The world’s first floating wind farm – Norwegian energy giant Statoil’s 30MW Hywind Scotland array – has been switched on off the Scottish northeast coast, marking the start of a new chapter in the fast-paced narrative of a sector that installed its maiden industrial-scale prototype less than a decade ago.
Made up of five 6MW Siemens Gamesa turbines topping 75-metre-long steel spar-buoy foundations moored to the seabed in 100 metres of water, the project – formerly known as Buchan Deep – will produce enough power for some 20,000 households from its site 24km off Peterhead.
But it is the longer-term potential of floating wind that will be under the microscope here in the coming weeks and months, according to rechargenews.com.
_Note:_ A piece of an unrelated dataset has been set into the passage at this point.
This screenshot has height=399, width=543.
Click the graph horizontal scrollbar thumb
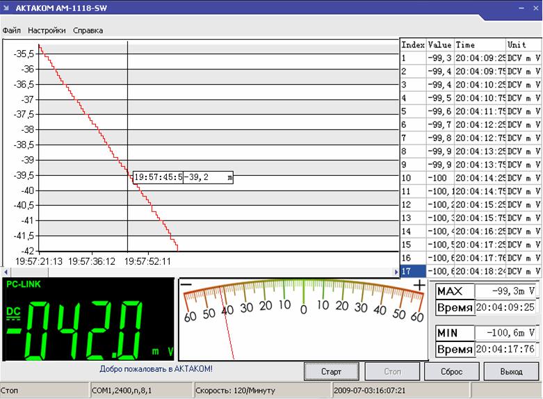[x=29, y=272]
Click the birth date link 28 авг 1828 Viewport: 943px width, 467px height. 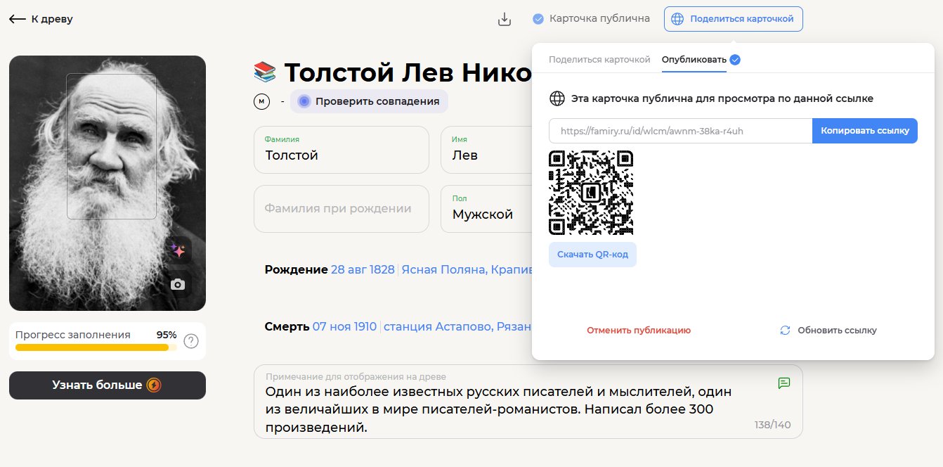[x=362, y=269]

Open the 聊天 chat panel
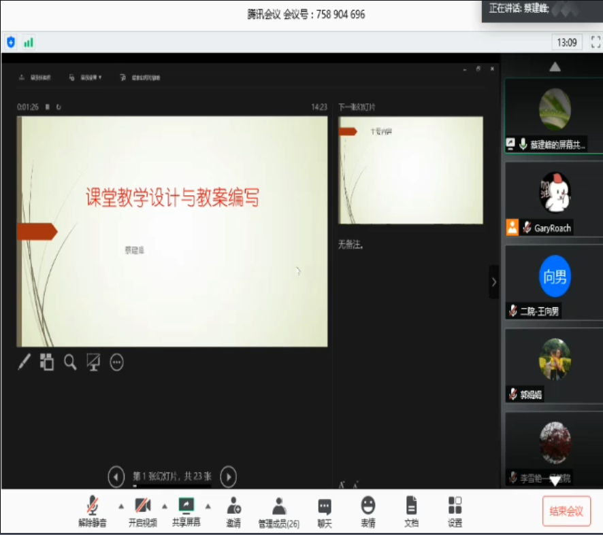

Hywind Scotland is a staging post for Statoil, with its floating wind “roadmap” pointing toward a 100MW development being online by 2023 and a 500MW project live before 2030 – by which date the company forecasts the market will have grown to more than 12GW.
“Hywind can be used for water depths up to 800 metres, thus opening up areas that so far have been inaccessible for offshore wind. The learnings from Hywind Scotland will pave the way for new global market opportunities for floating offshore wind energy,” stated Irene Rummelhoff, executive vice president of Statoil’s New Energy Solutions business.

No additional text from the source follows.